Birds are often assumed to be good dispersers, making them a good focal taxon to identify whether the GRV is a significant biogeographic barrier for relatively highly dispersive species. Despite the general assumptions of bird dispersal ability due to flight, tropical birds—especially those that are non-migratory—may not always disperse long distances. For example, rivers have been shown to be long-term dispersal barriers in Amazonian birds (Naka & Brumfield, 2018). Additionally, isolated sky islands in other regions of the East African rift system have promoted diversification in some avian taxa, suggesting at least some montane birds have limited dispersal across lowland biogeographic barriers (Habel et al., 2015). These patterns suggest that even in birds, species-specific diversification patterns may exist due to intrinsic characteristics of each species such as dispersal ability.
What remains lacking are studies of comparative population structure in Ethiopian montane birds; to date, there have been no studies investigating phylogeographic or population genetic patterns in this diverse community. To help fill this gap, we used a comparative framework to study the effects of the GRV on population genetic differentiation in montane forest birds of the Ethiopian Highlands. We included six bird species in this study: Cossypha semirufa(Rüppell’s Robin-chat), Crithagra tristriata (Brown-rumped Seedeater), Melaenornis chocolatinus (Abyssinian Slaty Flycatcher), Sylvia galinieri (Abyssinian Catbird), Turdus abyssinicus (Abyssinian Thrush), and Zosterops poliogastrus(Ethiopian White-eye) (Table 1). We chose these species for several reasons, as they are all (1) highland forest species in Ethiopia, (2) relatively common where found locally, and (3) endemic to Ethiopia or the Horn of Africa region. These six bird species are associated with various types of forests and woodlands, including forest edge, and they can often be found in the same communities; indeed, we observed and captured all species for this study in the same general sampling areas (Fig. 1). However, some of these species have different habitat associations and minimum elevational affinities (Fig. 2). For example, the Abyssinian Catbird and Rüppell’s Robin-chat often preferJuniperus and Podocarpus forests, the Abyssinian Thrush and Brown-rumped Seedeater are occasionally found in highland scrub habitat, and the Abyssinian Slaty Flycatcher is often found near woodland streams (Clement, 2020; Collar, 2020; Collar & Robson, 2021; del Hoyo, Collar, & Kirwan, 2020; B. Taylor, 2020; van Balen et al., 2020). In addition to differential habitat preferences, the species studied here have different wing shapes as measured by the hand-wing index (HWI; Table 1) (Claramunt et al., 2011; Kipp, 1959). Because the HWI is positively correlated with dispersal ability in birds, we may expect species with higher HWI, such as the Abyssinian Thrush and Ethiopian White-eye, to have maintained relatively higher population connectivity relative to other species studied here.

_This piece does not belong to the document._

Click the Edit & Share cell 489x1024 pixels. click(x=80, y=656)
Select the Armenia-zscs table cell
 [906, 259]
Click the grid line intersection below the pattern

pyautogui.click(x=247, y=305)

We used genome resequencing data to estimate genomic diversity and differentiation, timing of diversification, and demographic histories for these six bird species on either side of the GRV. We then tested whether species-specific characteristics, including dispersal ability and demographic history, could explain the comparative patterns of population genomic diversity and differentiation.